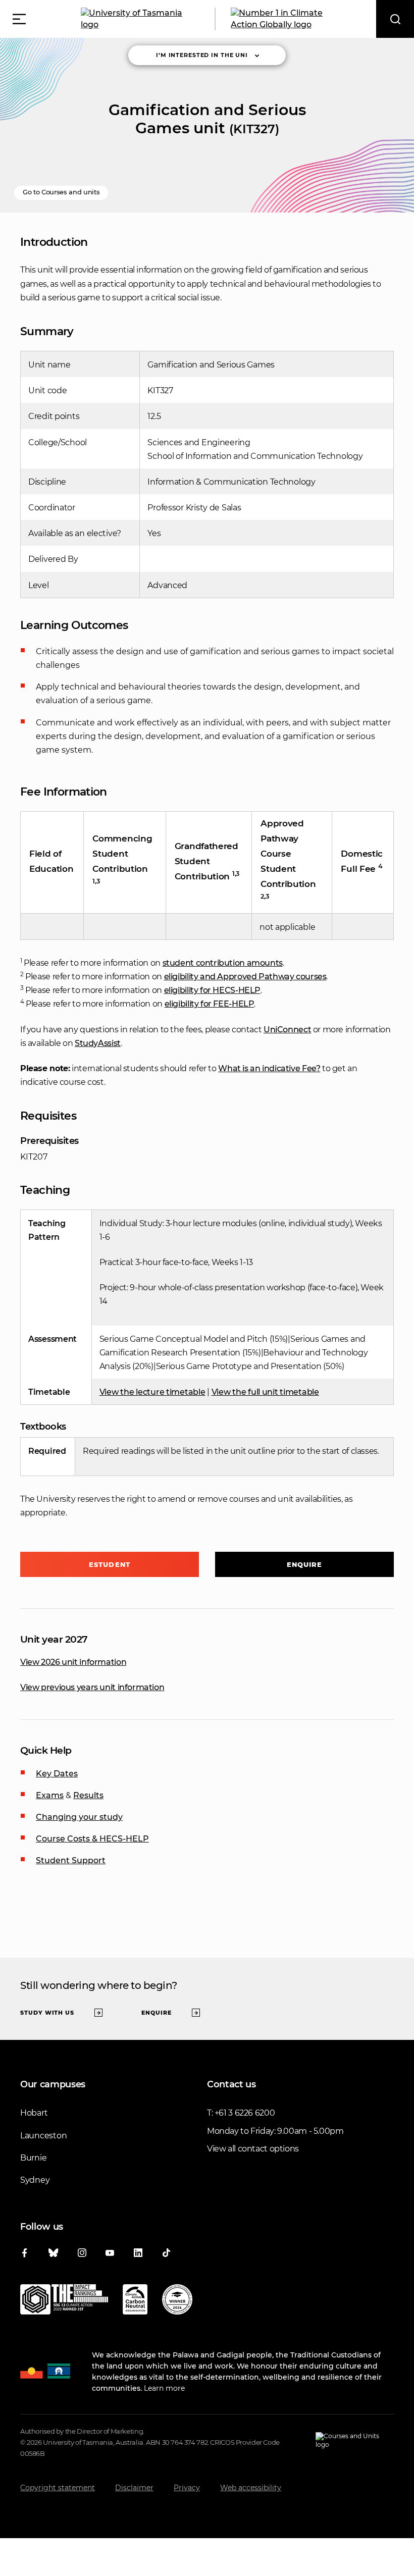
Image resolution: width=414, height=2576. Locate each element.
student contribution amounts (223, 963)
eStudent (109, 1564)
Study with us (47, 2012)
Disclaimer (134, 2487)
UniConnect (287, 1029)
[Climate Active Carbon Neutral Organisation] (135, 2301)
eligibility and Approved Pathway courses (245, 976)
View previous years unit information (92, 1687)
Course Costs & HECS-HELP (92, 1839)
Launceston (43, 2135)
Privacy (187, 2487)
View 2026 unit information (73, 1662)
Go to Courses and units (61, 192)
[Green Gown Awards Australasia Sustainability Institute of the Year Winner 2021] (177, 2301)
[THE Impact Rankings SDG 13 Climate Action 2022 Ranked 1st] (64, 2301)
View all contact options (253, 2148)
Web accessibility (250, 2487)
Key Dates (57, 1773)
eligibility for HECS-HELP (212, 990)
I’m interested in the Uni (202, 55)
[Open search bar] (395, 19)
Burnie (33, 2158)
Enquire (305, 1564)
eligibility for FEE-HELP (209, 1004)
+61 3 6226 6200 (245, 2113)
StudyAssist (98, 1043)
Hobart (33, 2113)
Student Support (71, 1860)
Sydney (34, 2180)
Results (88, 1795)
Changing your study (79, 1817)
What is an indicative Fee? (269, 1068)
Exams (50, 1795)
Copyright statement (57, 2487)
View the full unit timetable (265, 1392)
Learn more (164, 2388)
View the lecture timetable (152, 1392)
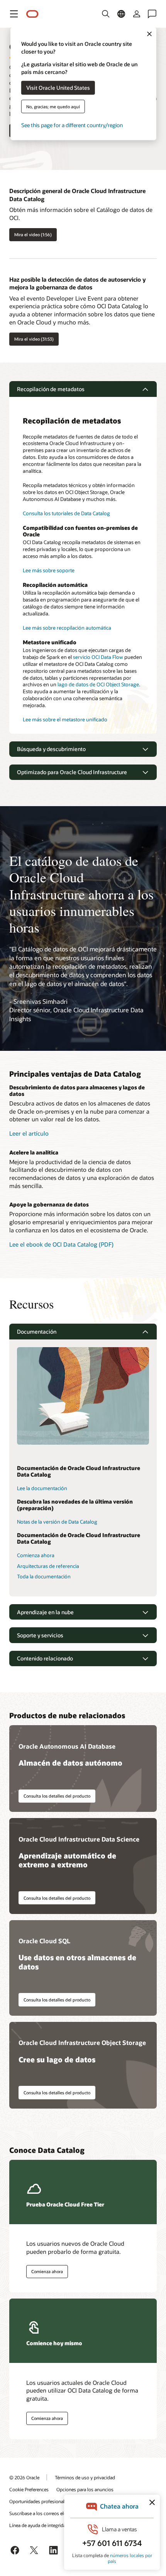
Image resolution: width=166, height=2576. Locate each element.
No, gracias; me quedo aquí (53, 106)
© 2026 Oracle (24, 2477)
:::
Requirement:
Your copy should hold only the lines from the line with "eligibility and Approved" through the end of the data above, both ends included, transcribed exactly and without pictures.

Response area:
eligibility and Approved Pathway courses (245, 976)
View previous years unit information (92, 1687)
Course Costs & HECS-HELP (92, 1839)
Launceston (43, 2135)
Privacy (187, 2487)
View 2026 unit information (73, 1662)
Go to Courses and units (61, 192)
[Green Gown Awards Australasia Sustainability Institute of the Year Winner 2021] (177, 2301)
[THE Impact Rankings SDG 13 Climate Action 2022 Ranked 1st] (64, 2301)
View all contact options (253, 2148)
Web accessibility (250, 2487)
Key Dates (57, 1773)
eligibility for HECS-HELP (212, 990)
I’m interested in the Uni (202, 55)
[Open search bar] (395, 19)
Burnie (33, 2158)
Enquire (305, 1564)
eligibility for FEE-HELP (209, 1004)
+61 3 6226 6200 (245, 2113)
StudyAssist (98, 1043)
Hobart (33, 2113)
Student Support (71, 1860)
Sydney (34, 2180)
Results (88, 1795)
Changing your study (79, 1817)
What is an indicative Fee? (269, 1068)
Exams (50, 1795)
Copyright statement (57, 2487)
View the full unit timetable (265, 1392)
Learn more (164, 2388)
View the lecture timetable (152, 1392)
Image resolution: width=166, height=2576. Locate each element.
No, gracias; me quedo aquí (53, 106)
© 2026 Oracle (24, 2477)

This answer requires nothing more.